Fig. 2. SAMC is the only mitoSAM carrier and is required for OXPHOS and oxidative tricarboxylic acid (TCA) metabolism.

(A) Wild-type (Slc25a26^+/+) and Slc25a26 homozygous KO (Slc25A26^−/−, KO) embryos at embryonic day 8.5. (B) Blue Native polyacrylamide gel electrophoresis (BN-PAGE) immunoblot on MEF mitochondrial extracts with Coomassie staining (left) and an antibody mix against OXPHOS complex subunits (right) (n = 3). (C) Isolated respiratory chain complex activities (n = 3). (D) Bisulfite pyrosequencing on 12S mt-rRNA from MEFs (n = 3), or control (white) and Nsun4 KO (black) hearts (n = 1), targeting 4′-methylcytosine m⁴C909 (m⁴C) or 5′-methylcytosine m⁵C911 (m⁵C). (E) Western blot analysis on mitochondrial lysates from MEFs, showing lipoylation of pyruvate dehydrogenase and α-ketoglutarate dehydrogenase E2 subunits.

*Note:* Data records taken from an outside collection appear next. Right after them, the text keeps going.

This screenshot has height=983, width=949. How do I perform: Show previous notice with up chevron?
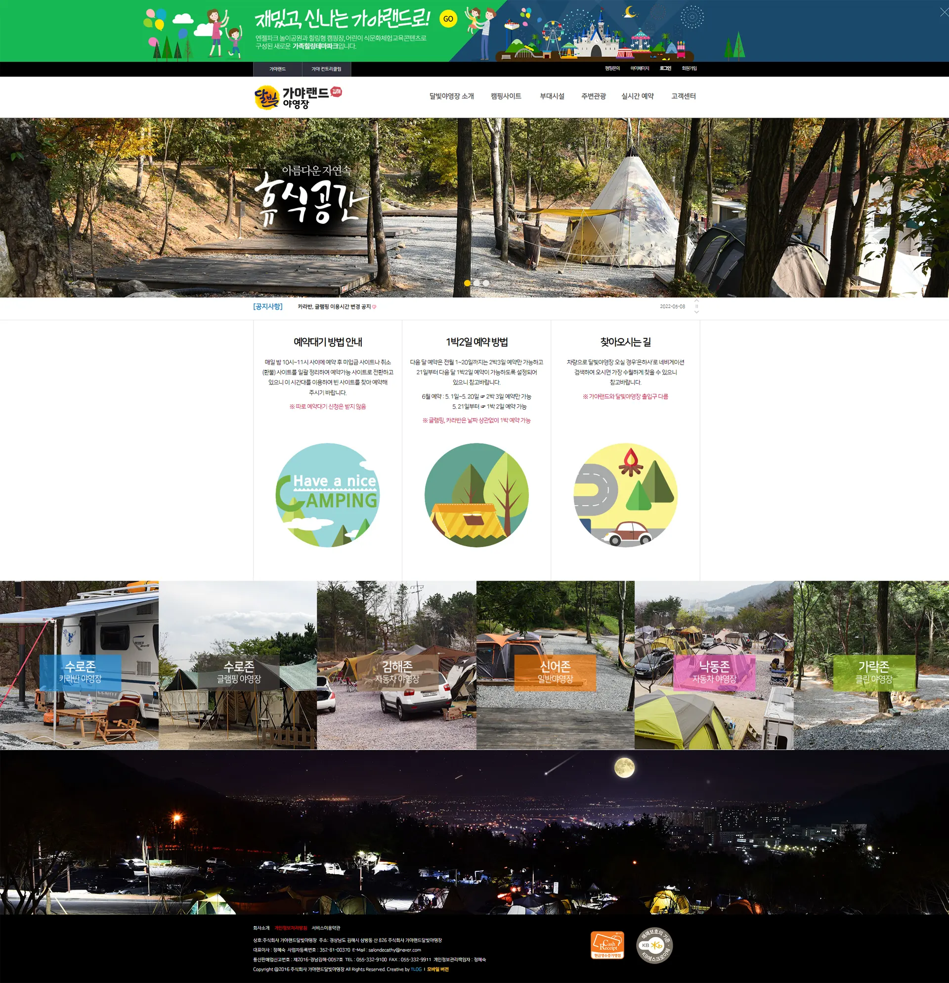(x=696, y=300)
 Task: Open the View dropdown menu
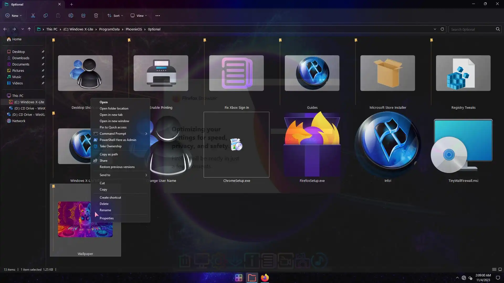pos(139,16)
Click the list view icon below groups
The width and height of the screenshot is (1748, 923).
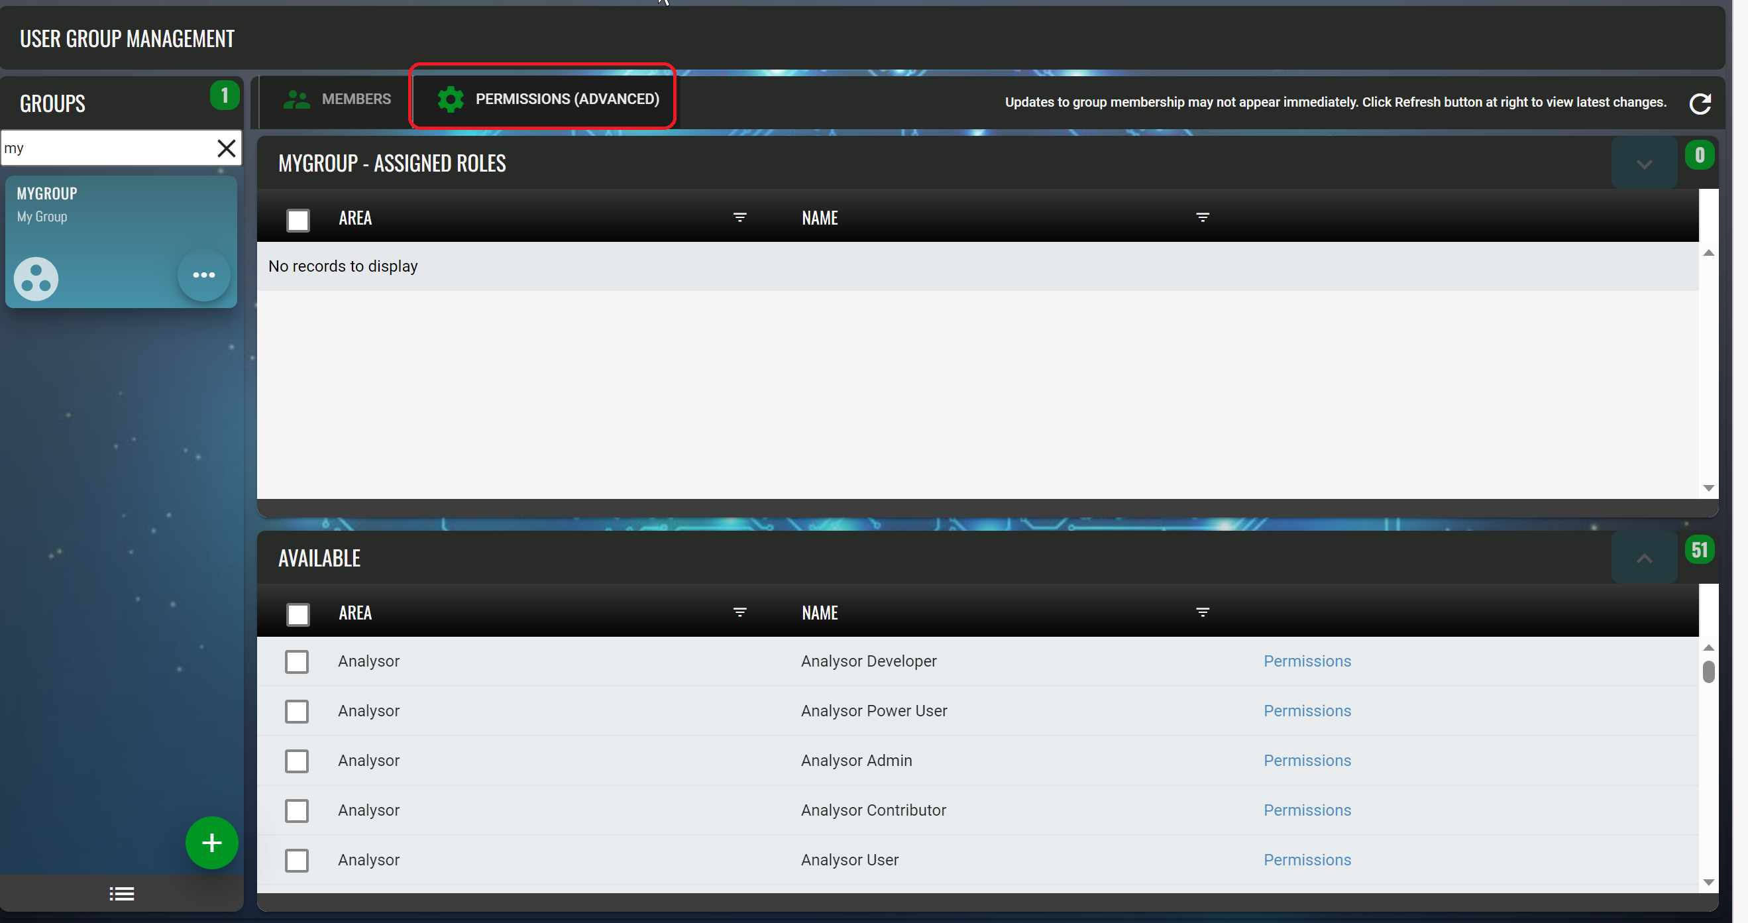coord(122,894)
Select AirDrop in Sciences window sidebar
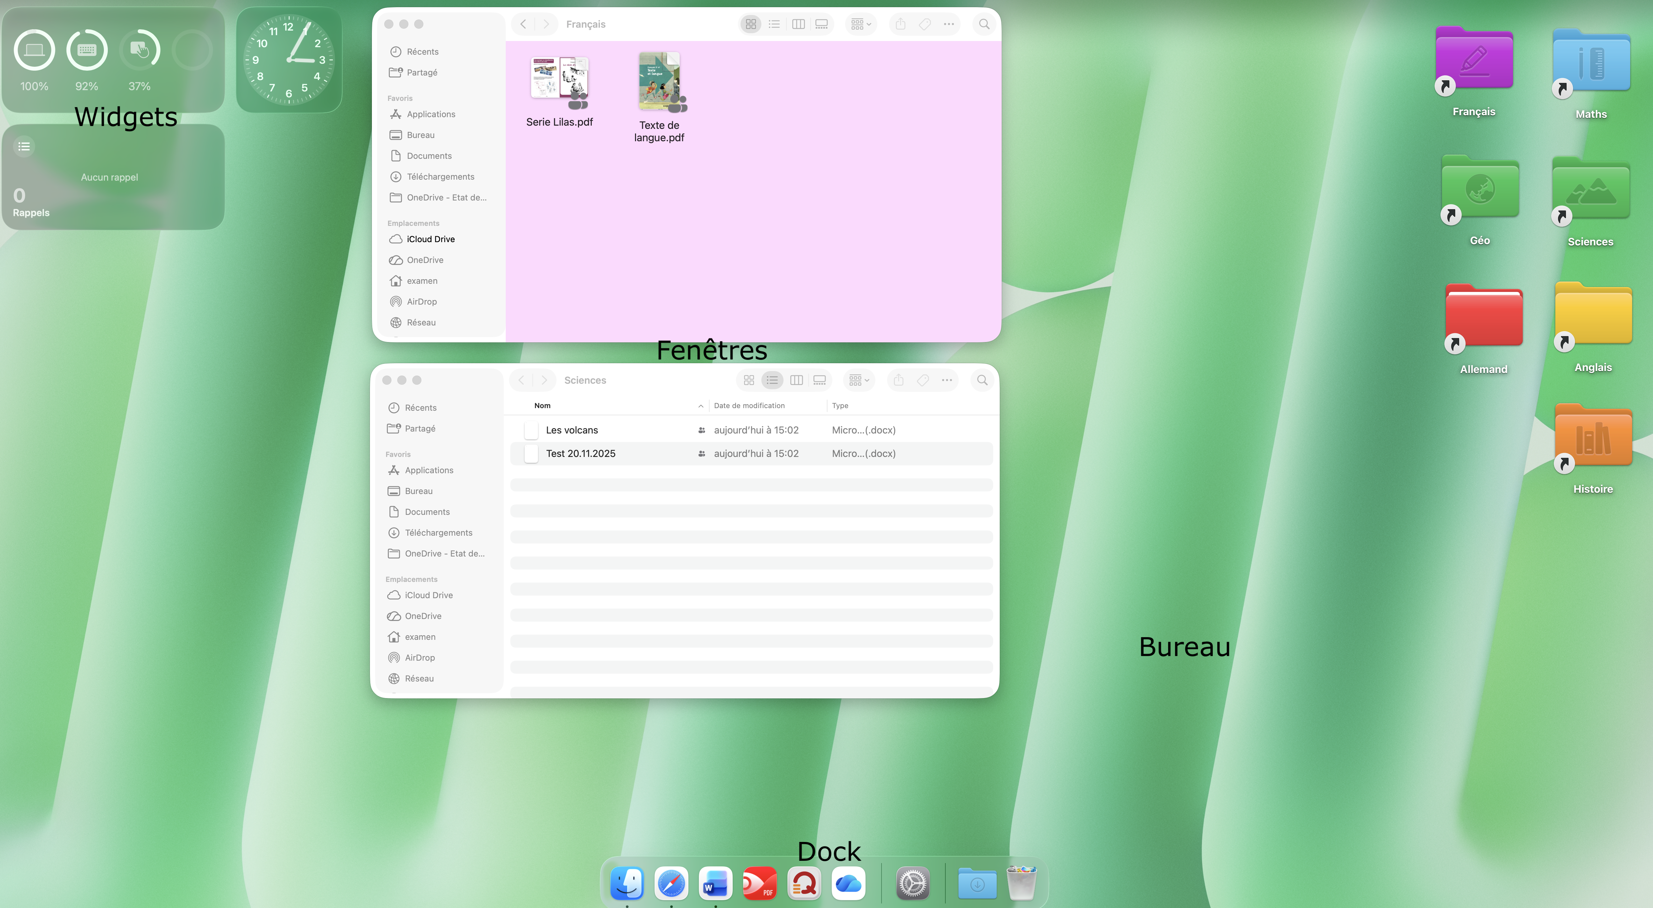The width and height of the screenshot is (1653, 908). pyautogui.click(x=420, y=657)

Hsp60 is the loading control. Short and long exposures are shown (n = 3). (F) Intracellular levels of α-ketoglutarate, citrate, and malate in MEFS cultured in ¹²C medium (n = 3). (G) Schematic of metabolite labeling obtained during reductive carboxylation of glutamine-glutamate–derived α-ketoglutarate. Circles represent ¹³C (black) and ¹²C (white) atoms. IDH, isocitrate dehydrogenase. (H) Mass isotopomers of α-ketoglutarate, citrate, and malate in MEFs cultured in ¹³C medium (n = 3). Bar graphs show means + SD. *P < 0.05 and ***P < 0.001 with two-sided Student’s t test of KO (black) against MEF control (white) cells. (C) and (D) show pooled data from three control and two KO MEF cell lines (n = 3).